━━━ Données de l'exercice

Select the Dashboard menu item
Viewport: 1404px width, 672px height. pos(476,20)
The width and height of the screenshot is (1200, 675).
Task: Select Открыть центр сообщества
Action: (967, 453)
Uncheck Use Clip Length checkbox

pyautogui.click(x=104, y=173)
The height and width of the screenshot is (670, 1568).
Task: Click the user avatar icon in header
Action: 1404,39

━━━━━━

Recopiez sans rien changer les lignes qui vont de celle contenant « pyautogui.click(x=104, y=173) » jusqu'à la dernière ligne, ces deux lignes comprises.

* Réponse rédigée *
pyautogui.click(x=104, y=173)
The height and width of the screenshot is (670, 1568).
Task: Click the user avatar icon in header
Action: 1404,39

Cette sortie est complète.